Archive for the 'Volunteer Year One' Category


Read These – December Edition

Recommended reading:


Making Liquid Soap

I recently ran a liquid soap training as a promotion for a friend who recently opened up his own soap supply store (more on this later). After borrowing a few materials (three buckets and a spatula), all that was left was to buy a little salt, a chemical called Tansigex and add some water.

The process is dead simple: 7.5L of water in bucket 1, 7.5L of water plus with 1kg of dissolved salt in bucket 2, and 1kg of the mysterious Tansigex in bucket 3.  I’d love to tell you what Tansigex is exactly, but Google searches only brought up references to other Peace Corps Burkina Faso blogs (obviously we’re in a self-reference loop here). Then just whip the Tansigex and alternate adding a cup of salt and fresh water while continuing to stir. Let it sit overnight and the melange will result in ~13L  of soap. If you choose, add colorant (we chose green) and a cap or two of perfume to make it smell nice.

Total material costs, including bottles, was 2,650 CFA (~$5.90).

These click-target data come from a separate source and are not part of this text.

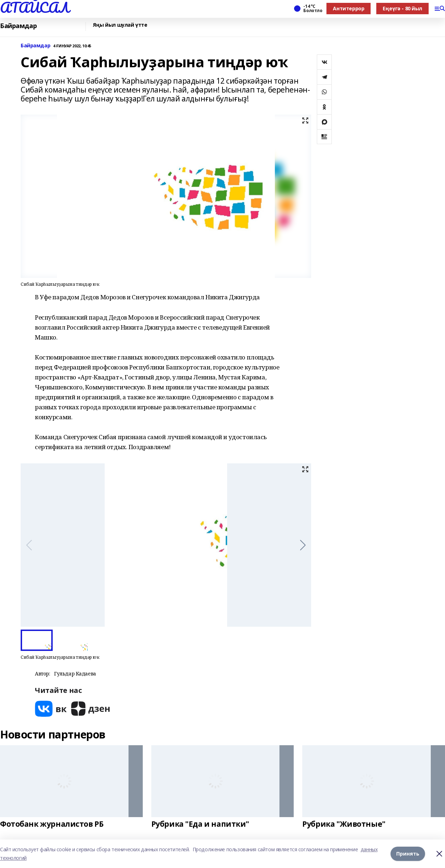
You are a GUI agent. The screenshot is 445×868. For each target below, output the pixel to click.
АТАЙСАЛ (35, 7)
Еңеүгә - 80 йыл (402, 8)
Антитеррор (349, 8)
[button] (303, 545)
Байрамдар (18, 26)
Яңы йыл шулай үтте (120, 25)
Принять (408, 853)
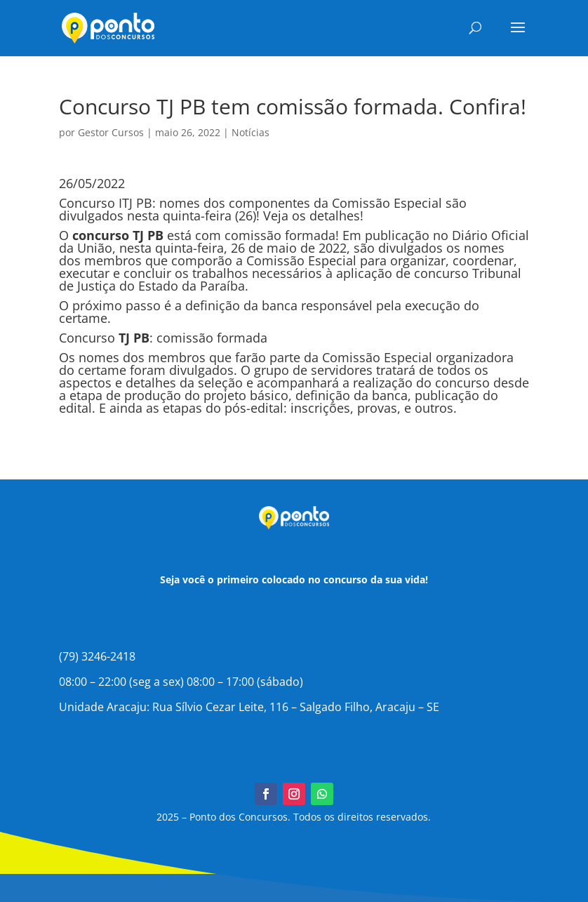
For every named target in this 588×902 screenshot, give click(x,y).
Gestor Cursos (111, 132)
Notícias (250, 132)
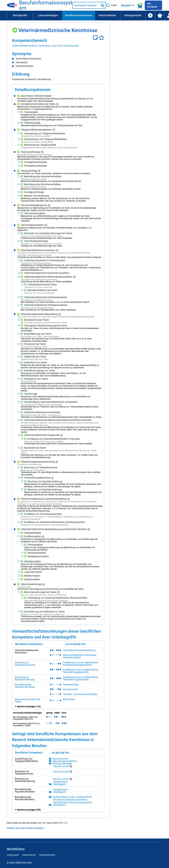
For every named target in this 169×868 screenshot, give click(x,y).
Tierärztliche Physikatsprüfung (79, 650)
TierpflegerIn (59, 784)
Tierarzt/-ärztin (62, 766)
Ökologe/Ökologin (62, 763)
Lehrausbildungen (48, 15)
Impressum (13, 855)
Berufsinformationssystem (46, 5)
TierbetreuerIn (60, 782)
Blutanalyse (69, 699)
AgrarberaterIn (60, 758)
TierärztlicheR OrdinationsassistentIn (73, 802)
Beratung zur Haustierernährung (25, 663)
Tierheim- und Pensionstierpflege (80, 694)
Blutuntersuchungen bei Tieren (28, 700)
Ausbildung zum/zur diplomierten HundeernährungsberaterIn (80, 663)
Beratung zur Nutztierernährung (25, 678)
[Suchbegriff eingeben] (86, 5)
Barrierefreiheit (47, 855)
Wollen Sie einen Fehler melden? (25, 828)
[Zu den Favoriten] (160, 16)
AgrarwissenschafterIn (65, 761)
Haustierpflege (71, 684)
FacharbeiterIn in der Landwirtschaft (72, 797)
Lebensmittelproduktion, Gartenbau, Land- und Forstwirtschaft (45, 46)
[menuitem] (20, 16)
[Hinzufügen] (15, 29)
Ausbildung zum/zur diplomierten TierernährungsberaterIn (80, 671)
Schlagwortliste (133, 15)
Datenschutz (29, 855)
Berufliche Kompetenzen (79, 15)
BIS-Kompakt (152, 5)
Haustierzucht (70, 689)
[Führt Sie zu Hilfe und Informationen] (150, 16)
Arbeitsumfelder (107, 15)
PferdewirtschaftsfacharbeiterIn (70, 800)
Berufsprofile (20, 15)
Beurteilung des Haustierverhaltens (25, 686)
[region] (58, 42)
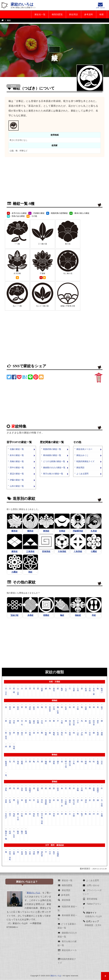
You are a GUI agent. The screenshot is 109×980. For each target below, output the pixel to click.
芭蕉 (30, 734)
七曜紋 (94, 552)
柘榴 (30, 722)
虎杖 (30, 708)
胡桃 (10, 722)
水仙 (42, 722)
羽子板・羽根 (42, 819)
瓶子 (82, 815)
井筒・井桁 (10, 856)
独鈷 (34, 815)
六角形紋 (62, 552)
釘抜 (10, 801)
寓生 (62, 734)
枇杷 (46, 734)
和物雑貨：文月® (93, 925)
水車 (30, 853)
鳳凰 (98, 762)
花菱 (74, 689)
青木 (10, 708)
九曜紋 (14, 572)
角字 (54, 853)
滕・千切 (18, 817)
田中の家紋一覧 (17, 468)
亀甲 (62, 689)
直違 (22, 853)
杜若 (66, 708)
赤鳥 (6, 789)
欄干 (38, 853)
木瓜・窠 (94, 691)
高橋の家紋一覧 (17, 461)
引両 (78, 689)
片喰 (78, 708)
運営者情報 (92, 899)
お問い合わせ (93, 885)
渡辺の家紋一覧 (17, 474)
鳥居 (26, 853)
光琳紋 (62, 531)
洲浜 (86, 801)
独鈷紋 (78, 615)
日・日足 (6, 691)
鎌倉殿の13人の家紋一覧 (54, 468)
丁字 (78, 722)
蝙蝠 (46, 762)
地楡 (14, 748)
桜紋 (30, 572)
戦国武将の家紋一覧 (52, 449)
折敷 (38, 789)
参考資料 (88, 14)
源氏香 (42, 854)
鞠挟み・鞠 (6, 835)
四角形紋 (46, 552)
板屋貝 (6, 764)
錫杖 (70, 801)
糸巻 (22, 789)
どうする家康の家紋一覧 (54, 461)
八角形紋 (78, 552)
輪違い (102, 690)
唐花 (54, 689)
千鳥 (74, 762)
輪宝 (22, 832)
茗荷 (70, 734)
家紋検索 (66, 900)
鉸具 (58, 789)
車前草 (50, 709)
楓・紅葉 (58, 710)
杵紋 (94, 615)
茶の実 (74, 723)
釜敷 (94, 789)
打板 (22, 815)
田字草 (94, 723)
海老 (18, 762)
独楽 (50, 801)
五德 (38, 801)
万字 (50, 853)
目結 (90, 689)
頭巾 (78, 801)
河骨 (14, 722)
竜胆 (98, 734)
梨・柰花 (6, 736)
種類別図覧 (57, 14)
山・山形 (18, 691)
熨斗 (38, 815)
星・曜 (14, 690)
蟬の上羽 (66, 764)
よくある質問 (82, 474)
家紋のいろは (22, 4)
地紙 (14, 815)
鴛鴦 (22, 762)
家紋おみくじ (82, 455)
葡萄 (54, 734)
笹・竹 (22, 723)
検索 (101, 14)
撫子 (18, 734)
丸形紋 (94, 531)
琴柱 (42, 801)
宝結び (6, 816)
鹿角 (54, 762)
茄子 (10, 734)
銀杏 (34, 708)
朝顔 (18, 708)
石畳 (14, 853)
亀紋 (62, 615)
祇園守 (98, 790)
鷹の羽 (70, 764)
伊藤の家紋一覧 (17, 480)
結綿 (10, 832)
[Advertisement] (55, 180)
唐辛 (98, 722)
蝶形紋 (14, 531)
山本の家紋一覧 (17, 486)
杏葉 (6, 801)
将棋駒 (46, 802)
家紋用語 (73, 14)
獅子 (58, 762)
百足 (102, 762)
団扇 (26, 789)
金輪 (78, 789)
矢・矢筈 (14, 834)
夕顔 (82, 734)
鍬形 (26, 801)
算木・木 (62, 803)
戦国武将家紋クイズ (85, 461)
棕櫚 (38, 722)
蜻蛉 (86, 762)
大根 (62, 722)
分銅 (74, 815)
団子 (10, 815)
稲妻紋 (46, 615)
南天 (22, 734)
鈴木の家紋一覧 (17, 455)
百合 (90, 734)
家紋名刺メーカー (84, 449)
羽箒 (54, 815)
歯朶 (34, 722)
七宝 (66, 689)
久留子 (18, 802)
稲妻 (42, 689)
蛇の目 (74, 802)
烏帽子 (30, 790)
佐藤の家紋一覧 (17, 449)
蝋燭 (26, 832)
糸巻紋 (30, 615)
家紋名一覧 (39, 14)
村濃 (86, 689)
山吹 (78, 734)
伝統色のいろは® (93, 916)
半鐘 (82, 789)
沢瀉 (54, 708)
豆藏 (102, 815)
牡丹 (58, 734)
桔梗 (86, 708)
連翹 (102, 734)
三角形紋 (30, 552)
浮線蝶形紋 (78, 531)
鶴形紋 (30, 531)
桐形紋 (46, 531)
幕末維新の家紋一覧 (52, 455)
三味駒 (66, 802)
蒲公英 (70, 723)
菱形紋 (14, 552)
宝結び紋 (14, 615)
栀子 (102, 708)
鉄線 (90, 722)
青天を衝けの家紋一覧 (53, 474)
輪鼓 (18, 832)
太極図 (58, 854)
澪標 (34, 853)
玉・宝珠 (102, 803)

Since this was a promotion, we gave the soap made during the training to the ladies for free. When they sell the soap, total revenues will be between 4,000-5,000 CFA (~$8.90-11.10) depending on the mix of large and small bottles (small 0.5L bottles sell for 200 CFA and large 1.5L bottles for 500 CFA (~$0.45-1.10). Not a bad margin, and a great way to help prevent disease. Wash those hands people!


Negotiating an Engagement

Last month, my buddy decided it was time to pop the question to his girlfriend. Little did I know that here in Burkina Faso it’s not as easy as just buying a ring, getting down on one knee and asking. Instead, a long series of events must take place, starting with some negotiations between the two families. Negotiations, that I was somewhat inexplicably asked to attend.

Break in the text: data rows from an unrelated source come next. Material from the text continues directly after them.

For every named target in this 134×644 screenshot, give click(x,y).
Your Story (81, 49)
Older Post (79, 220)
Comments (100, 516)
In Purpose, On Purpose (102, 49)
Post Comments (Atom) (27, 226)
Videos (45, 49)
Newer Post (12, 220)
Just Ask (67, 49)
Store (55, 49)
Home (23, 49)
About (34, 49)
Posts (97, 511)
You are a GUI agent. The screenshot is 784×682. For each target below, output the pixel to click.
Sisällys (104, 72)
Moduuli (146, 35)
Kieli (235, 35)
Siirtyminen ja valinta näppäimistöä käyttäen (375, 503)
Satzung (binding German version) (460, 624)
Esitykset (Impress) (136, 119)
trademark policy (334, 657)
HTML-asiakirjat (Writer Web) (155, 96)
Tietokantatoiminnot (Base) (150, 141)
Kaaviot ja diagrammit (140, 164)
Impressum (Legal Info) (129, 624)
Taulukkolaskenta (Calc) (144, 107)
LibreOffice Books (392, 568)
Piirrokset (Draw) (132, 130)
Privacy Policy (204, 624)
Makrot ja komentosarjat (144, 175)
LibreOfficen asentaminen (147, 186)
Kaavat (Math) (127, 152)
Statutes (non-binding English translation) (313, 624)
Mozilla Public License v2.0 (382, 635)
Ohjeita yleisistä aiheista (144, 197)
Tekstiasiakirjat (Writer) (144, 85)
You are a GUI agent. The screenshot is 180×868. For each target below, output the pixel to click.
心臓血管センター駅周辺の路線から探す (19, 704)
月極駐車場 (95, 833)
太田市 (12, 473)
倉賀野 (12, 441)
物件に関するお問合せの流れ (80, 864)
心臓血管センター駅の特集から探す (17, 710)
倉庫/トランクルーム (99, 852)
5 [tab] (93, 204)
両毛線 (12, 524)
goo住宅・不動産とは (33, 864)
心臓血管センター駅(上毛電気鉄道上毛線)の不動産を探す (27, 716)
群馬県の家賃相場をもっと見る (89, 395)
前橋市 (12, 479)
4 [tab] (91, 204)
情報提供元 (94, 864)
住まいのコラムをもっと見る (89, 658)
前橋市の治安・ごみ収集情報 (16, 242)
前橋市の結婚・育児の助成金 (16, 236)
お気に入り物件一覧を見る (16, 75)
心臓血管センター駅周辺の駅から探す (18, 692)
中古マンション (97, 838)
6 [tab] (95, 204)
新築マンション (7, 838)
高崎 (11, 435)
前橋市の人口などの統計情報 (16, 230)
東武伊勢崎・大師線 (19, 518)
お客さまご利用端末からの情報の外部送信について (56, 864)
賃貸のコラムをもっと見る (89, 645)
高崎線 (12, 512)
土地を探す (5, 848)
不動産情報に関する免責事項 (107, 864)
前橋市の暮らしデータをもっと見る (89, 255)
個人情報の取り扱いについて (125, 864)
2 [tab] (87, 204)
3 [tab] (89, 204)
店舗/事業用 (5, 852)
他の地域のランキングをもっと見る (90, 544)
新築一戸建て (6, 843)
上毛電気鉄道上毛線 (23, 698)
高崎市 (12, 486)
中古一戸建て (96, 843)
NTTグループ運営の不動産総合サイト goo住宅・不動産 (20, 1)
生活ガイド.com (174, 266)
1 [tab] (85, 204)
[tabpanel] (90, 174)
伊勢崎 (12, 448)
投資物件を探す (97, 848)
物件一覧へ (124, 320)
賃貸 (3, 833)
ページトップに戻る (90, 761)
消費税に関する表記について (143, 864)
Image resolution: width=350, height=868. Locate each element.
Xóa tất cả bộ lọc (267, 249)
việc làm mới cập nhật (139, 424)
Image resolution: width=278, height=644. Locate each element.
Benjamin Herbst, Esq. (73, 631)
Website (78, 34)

My friend’s family lives mostly in Niger, so he instead gathered up his cousin, two older gentlemen he called “uncles” and me (Burkinabé often call what we would call cousins “brother” and family friends “uncle”). We headed over not to the girl’s parent’s house, but instead to her grandparent’s house instead. Age carries a lot of weight here, and it is the family elders who decide such matters. In fact, at 28, I was at least ten years younger than anyone else at the meeting. Those who were only middle-aged mostly kept quiet, and I sat solemnly in place until told to take photos (maybe this is why I was asked to come?).

So what was being discussed? I’m not entirely sure actually since it was all done in local language, but thankfully they threw a few French words in here and there, and eventually numbers. Numbers, that I induced (and later confirmed) were in regards to the amount my friend should pay for a dowry. Unbeknownst to me until an hour into our discussion, at the other end of the family courtyard, a circle of women were having the same conversation. A male representative went over to solicit input at one point.

The conversation seemed serious, but was never contentious. I did my best to stifle a chuckle when one of the family members pulled out his cell phone to do some dowry-related calculations. It just so seemed out of place in what otherwise had a very old and traditional feel.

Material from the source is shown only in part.